Source:
14. Unions NSW, in opposing the application, submitted that the direction to the Commission imposed by clause 6(1)(d), that is, that an award is to 'resolve all issues subject of the proceedings', could not be construed as directing the Commission to resolve all issues relating to an employee or group of employees whether the subject of proceedings before it or not.
15. That submission misses both the words of the Regulation and the factual situation here. The Regulation relevantly prescribes that an award must resolve all issues which were the subject of the proceedings giving rise to the award. In so prescribing, it does not address, as Unions NSW submitted, matters which were not the subject of the proceedings. Secondly, in the factual circumstances of this application, its subject matter - wages and allowances - was very much the subject matter of the proceedings giving rise to the awards which would be affected by the present application.
…
20. Here, however, s 146C of the Act and the words of the Regulation impose in clear terms a limitation on the Commission's powers: Secretary of the Treasury v PSA at [44]. That clear statutory and regulatory limitation must be given effect to. The construction of the Regulation we here adopt does not, contrary to Unions NSW's submission, impose a greater constraint on the Commission's jurisdiction than is expressly required by the language of the Regulation." (Emphasis added)

Job A: According to the excerpt on the Regulation, what was the subject matter of the present application?
Job B: Transcribe the stretch of the excerpt on the Regulation from "15. That submission" through "the present application.".
Rely solely on the excerpt on the Regulation.

Source data:
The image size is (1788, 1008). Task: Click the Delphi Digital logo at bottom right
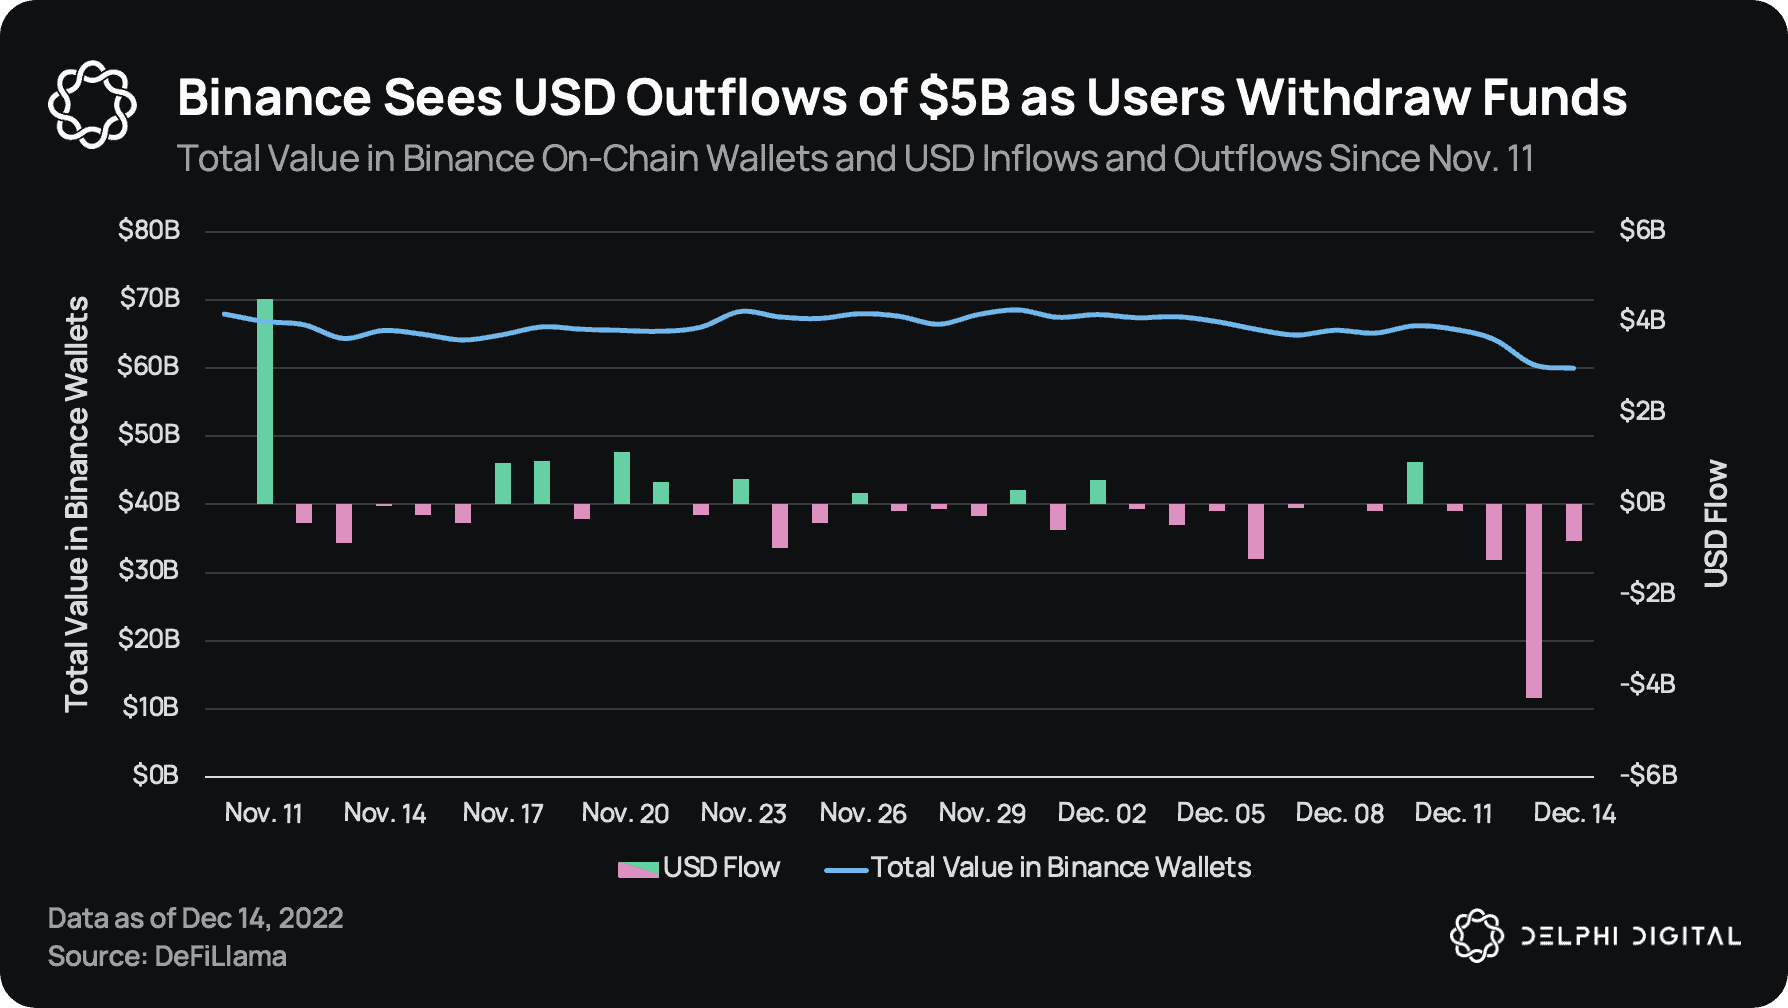[1595, 936]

Written solution A: Wages and allowances.

Written solution B:
15. That submission misses both the words of the Regulation and the factual situation here. The Regulation relevantly prescribes that an award must resolve all issues which were the subject of the proceedings giving rise to the award. In so prescribing, it does not address, as Unions NSW submitted, matters which were not the subject of the proceedings. Secondly, in the factual circumstances of this application, its subject matter - wages and allowances - was very much the subject matter of the proceedings giving rise to the awards which would be affected by the present application.